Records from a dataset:

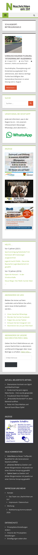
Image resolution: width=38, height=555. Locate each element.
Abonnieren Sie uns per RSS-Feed (19, 326)
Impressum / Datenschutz (18, 502)
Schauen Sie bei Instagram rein (18, 323)
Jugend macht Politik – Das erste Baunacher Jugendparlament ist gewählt (17, 264)
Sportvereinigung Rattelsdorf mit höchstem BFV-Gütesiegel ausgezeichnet (17, 255)
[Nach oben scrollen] (35, 552)
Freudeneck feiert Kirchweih (18, 396)
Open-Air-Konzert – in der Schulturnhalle (14, 275)
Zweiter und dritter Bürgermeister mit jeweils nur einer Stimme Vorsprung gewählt (19, 468)
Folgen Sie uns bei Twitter (17, 320)
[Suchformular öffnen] (34, 15)
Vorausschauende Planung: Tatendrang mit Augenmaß (18, 57)
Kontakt (10, 493)
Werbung (10, 506)
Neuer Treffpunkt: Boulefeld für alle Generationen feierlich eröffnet (18, 459)
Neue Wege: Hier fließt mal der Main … (19, 282)
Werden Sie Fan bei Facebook (18, 317)
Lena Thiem (24, 61)
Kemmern (8, 63)
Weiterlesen (10, 88)
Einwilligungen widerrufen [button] (17, 538)
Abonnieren (11, 365)
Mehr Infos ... (26, 352)
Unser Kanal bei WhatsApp (17, 314)
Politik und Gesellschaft (19, 63)
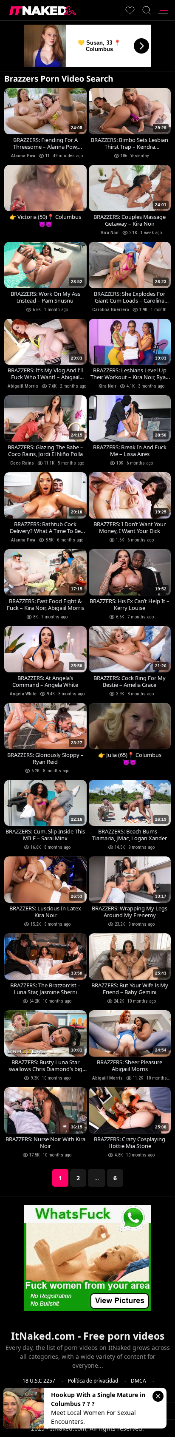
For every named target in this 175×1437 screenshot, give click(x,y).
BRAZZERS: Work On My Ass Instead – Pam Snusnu (45, 297)
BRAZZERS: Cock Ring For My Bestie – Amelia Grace (129, 681)
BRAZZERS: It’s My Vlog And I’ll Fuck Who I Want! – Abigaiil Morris (45, 373)
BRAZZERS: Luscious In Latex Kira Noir (45, 911)
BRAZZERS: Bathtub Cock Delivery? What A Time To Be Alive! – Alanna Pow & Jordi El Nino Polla (45, 527)
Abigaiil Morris (23, 386)
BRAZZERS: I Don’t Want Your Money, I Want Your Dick (129, 527)
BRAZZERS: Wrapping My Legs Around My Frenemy (129, 911)
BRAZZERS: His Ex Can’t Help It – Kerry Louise (129, 604)
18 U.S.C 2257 (39, 1380)
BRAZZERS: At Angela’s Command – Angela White (45, 681)
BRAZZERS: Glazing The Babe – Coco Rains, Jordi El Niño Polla (45, 450)
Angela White (23, 694)
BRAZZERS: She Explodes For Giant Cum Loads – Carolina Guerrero (129, 297)
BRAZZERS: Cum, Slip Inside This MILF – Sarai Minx (45, 835)
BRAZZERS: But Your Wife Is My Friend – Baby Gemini (129, 988)
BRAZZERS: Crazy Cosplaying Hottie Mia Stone (129, 1142)
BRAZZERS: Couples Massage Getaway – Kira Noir (129, 220)
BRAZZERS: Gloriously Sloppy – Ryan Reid (45, 758)
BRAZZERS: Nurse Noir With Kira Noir (45, 1142)
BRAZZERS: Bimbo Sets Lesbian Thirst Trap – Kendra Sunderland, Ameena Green (129, 143)
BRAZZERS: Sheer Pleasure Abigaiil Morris (129, 1065)
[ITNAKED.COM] (43, 10)
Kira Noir (110, 232)
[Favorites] (130, 10)
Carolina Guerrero (110, 309)
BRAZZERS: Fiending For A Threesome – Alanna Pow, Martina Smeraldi (45, 143)
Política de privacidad (93, 1380)
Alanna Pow (23, 156)
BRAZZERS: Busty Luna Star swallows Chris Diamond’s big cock (45, 1065)
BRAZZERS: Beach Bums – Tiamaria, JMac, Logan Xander (129, 835)
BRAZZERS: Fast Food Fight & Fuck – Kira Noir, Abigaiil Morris (45, 604)
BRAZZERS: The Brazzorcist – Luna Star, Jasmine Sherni (45, 988)
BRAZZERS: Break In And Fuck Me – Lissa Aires (130, 450)
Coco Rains (22, 463)
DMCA (138, 1380)
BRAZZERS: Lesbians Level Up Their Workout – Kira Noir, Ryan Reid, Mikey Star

**Your goal**
Output everything from the line containing "Coco Rains (22, 463)" down to the end of the data as a JSON list of strings, with one string per line and no blank lines.

**Solution for this task**
[
  "Coco Rains (22, 463)",
  "DMCA (138, 1380)",
  "BRAZZERS: Lesbians Level Up Their Workout – Kira Noir, Ryan Reid, Mikey Star"
]